___ Task inputs ___

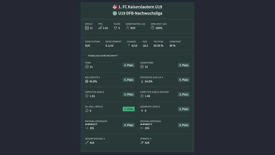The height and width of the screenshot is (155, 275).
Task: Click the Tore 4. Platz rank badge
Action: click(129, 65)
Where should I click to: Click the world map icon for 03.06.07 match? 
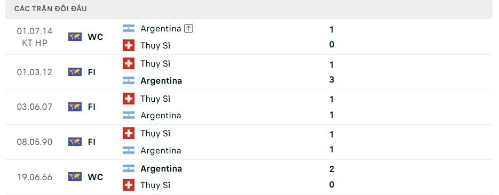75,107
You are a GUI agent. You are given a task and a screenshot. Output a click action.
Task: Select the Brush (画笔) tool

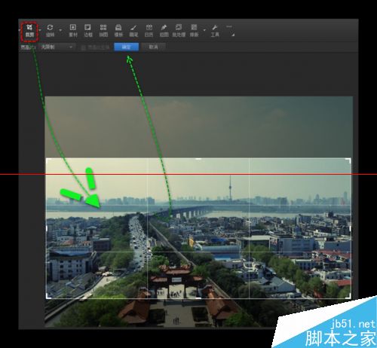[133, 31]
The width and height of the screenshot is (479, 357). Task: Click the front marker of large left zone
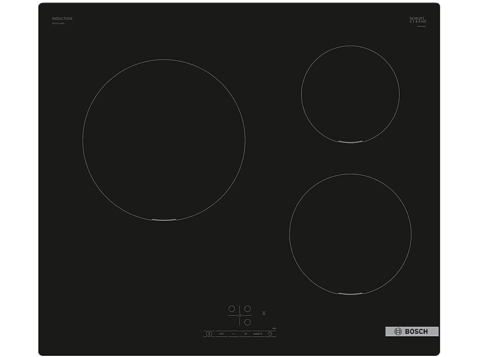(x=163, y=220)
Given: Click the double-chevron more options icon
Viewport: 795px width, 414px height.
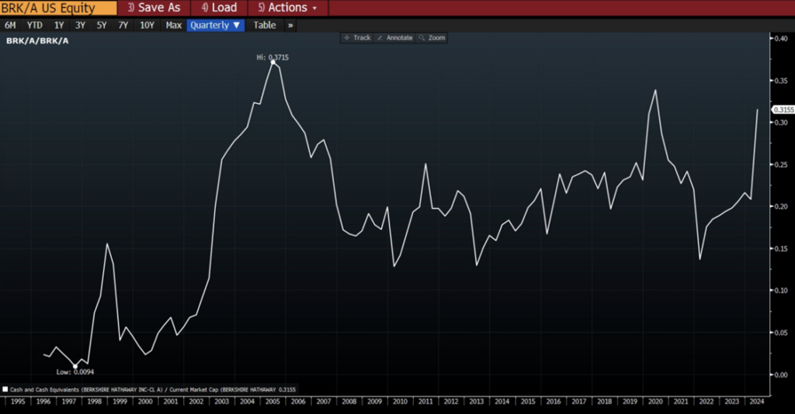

___

◆ Your assignment: What is needed is an exact copy of only the lines from the line containing "Where should I" through the last line of the entries, inclusive, without the pictures.

◆ Reply to the exercise:
Where should I click to: Click the world map icon for 03.06.07 match? 
75,107
You are a GUI agent. You are given a task and a screenshot. Output a click action.
Task: Select the Brush (画笔) tool

[133, 31]
The width and height of the screenshot is (479, 357). Task: Click the front marker of large left zone
(x=163, y=220)
Given: Click the double-chevron more options icon
Viewport: 795px width, 414px height.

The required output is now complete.